For instance, with the SQL Native Client 9.0 OLE DB provider you could use:
Provider=SQLNCLI;Server=myServerAddress;Database=myDataBase;Trusted_Connection=yes;
Native Client 10 is slightly different:
Provider=SQLNCLI10;Server=myServerAddress;Database=myDataBase;Trusted_Connection=yes;
I prefer the SQLOLEDB provider (ive had trouble with SQL SERVER driver and VARCHAR(MAX) in the past):
Provider=SQLOLEDB;Data Source=Your_Server_Name;Initial Catalog=myDataBase;Integrated Security=SSPI;
NOTE: suddenly changing the authentication may break other stuff - i'd certainly just recommend adding a SQL credential on the SQL server and use that in your connection strings instead.
Its a pity you haven't replied to my inquiry in a comment to your question so I will have to give a wider answer. (Although HeavenCore has actually given you the correct connection string to use, the SQLOLEDB one).

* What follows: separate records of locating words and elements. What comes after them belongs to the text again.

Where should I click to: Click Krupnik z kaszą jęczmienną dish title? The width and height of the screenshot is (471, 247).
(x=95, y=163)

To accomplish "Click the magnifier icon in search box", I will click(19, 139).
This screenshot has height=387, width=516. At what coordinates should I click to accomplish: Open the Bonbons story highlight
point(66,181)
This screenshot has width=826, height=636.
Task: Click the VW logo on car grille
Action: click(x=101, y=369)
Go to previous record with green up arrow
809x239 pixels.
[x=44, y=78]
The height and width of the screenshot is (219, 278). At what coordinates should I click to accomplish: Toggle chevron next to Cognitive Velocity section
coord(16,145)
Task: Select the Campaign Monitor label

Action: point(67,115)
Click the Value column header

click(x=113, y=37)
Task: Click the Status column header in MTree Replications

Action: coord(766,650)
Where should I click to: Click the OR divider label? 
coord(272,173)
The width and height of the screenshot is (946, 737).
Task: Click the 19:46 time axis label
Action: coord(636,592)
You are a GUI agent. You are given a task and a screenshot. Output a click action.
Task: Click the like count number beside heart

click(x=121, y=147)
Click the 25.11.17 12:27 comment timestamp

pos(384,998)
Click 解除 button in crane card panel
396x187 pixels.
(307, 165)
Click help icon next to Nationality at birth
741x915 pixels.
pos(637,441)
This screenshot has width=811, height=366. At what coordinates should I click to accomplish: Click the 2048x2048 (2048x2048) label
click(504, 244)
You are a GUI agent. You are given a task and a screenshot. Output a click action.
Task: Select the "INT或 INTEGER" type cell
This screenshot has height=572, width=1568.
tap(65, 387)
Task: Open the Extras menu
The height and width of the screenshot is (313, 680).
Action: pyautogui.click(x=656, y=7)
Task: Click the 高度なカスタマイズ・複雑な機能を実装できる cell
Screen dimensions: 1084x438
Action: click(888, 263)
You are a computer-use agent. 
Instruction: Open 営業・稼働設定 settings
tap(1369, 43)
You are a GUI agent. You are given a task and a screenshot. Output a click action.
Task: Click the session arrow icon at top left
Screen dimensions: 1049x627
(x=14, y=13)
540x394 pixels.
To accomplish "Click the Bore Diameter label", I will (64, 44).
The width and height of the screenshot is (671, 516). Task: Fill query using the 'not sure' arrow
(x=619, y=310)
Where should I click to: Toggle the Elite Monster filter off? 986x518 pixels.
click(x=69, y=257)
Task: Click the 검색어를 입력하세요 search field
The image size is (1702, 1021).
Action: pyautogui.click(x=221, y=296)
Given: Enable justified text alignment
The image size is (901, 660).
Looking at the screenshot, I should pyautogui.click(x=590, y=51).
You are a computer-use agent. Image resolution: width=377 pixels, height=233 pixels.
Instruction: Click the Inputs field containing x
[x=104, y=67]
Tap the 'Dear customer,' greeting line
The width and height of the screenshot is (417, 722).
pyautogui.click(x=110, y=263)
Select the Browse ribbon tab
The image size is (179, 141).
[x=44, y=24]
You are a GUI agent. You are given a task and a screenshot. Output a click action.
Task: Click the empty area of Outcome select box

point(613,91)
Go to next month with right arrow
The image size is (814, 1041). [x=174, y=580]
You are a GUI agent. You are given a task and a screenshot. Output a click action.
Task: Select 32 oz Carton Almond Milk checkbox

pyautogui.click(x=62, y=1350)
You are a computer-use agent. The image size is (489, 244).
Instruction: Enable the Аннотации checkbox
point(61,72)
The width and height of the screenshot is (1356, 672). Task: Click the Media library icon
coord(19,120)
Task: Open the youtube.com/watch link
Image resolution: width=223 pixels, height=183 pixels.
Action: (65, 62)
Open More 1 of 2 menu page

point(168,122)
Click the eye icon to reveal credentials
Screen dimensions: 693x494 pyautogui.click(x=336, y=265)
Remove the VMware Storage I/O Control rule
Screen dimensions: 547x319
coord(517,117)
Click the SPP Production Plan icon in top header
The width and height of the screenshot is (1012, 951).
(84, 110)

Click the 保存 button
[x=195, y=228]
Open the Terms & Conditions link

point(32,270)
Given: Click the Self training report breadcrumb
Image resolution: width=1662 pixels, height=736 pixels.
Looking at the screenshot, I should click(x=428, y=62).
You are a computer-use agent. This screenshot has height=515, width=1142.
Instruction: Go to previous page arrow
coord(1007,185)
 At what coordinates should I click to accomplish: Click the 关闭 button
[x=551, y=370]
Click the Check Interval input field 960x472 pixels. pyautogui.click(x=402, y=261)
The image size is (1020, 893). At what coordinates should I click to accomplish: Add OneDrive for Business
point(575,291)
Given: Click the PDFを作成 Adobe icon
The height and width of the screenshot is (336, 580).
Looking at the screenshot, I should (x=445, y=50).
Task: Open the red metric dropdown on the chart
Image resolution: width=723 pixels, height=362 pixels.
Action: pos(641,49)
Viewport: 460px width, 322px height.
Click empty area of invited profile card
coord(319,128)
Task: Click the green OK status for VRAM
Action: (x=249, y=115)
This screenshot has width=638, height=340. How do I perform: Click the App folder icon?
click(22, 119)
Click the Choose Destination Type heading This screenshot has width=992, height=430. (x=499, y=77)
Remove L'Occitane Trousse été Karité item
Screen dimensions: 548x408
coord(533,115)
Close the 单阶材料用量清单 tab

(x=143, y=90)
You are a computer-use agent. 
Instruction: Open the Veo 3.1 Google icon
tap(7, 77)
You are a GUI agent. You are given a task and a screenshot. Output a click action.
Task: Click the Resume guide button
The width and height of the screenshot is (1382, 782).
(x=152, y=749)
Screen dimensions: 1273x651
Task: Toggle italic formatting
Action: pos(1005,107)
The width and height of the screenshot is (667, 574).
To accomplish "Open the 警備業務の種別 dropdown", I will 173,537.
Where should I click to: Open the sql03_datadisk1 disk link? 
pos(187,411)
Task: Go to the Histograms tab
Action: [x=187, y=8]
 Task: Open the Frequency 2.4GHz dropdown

When using anonymous access
When you run a Classic ASP website under anonymous access the security token that the thread executing the acript belongs to the IIS anonymous user. This user by default on IIS5.1 is a local machine user. As a result unless the SQL server is also running on the same box you can't use this user to grant access to a SQL Server.
You would need to create a new user in your domain to act as the anonymous account. Then you would change the anonymous user for your application to this new account. In SQL server you can then grant appropriate database access to this account.
If I recall correctly you can set the anonymous user account by opening the site properties. In the Directory Security tab, click Edit.. under Authentication and access control. In the authentication methods dialog that appears you can change the anonymous account to one that is a member of the domain.
When using windows integrated access
If you running classic ASP without anonymous access but instead are authenticating connections using window integrated security then each script will run using the security token of the authenticated user. Hence when SSPI is used in the SQL connection the user associated with the connection the request has arrived on is used.
To give these users access the SQL DB you would need to create appropriate AD Group(s) and grant these Group(s) access to the DB. Then assign the users to these Group(s).
The downside to this approach is that it gets limited benefit from connection caching however considering the rest of your configuration that may not be too much of a concern.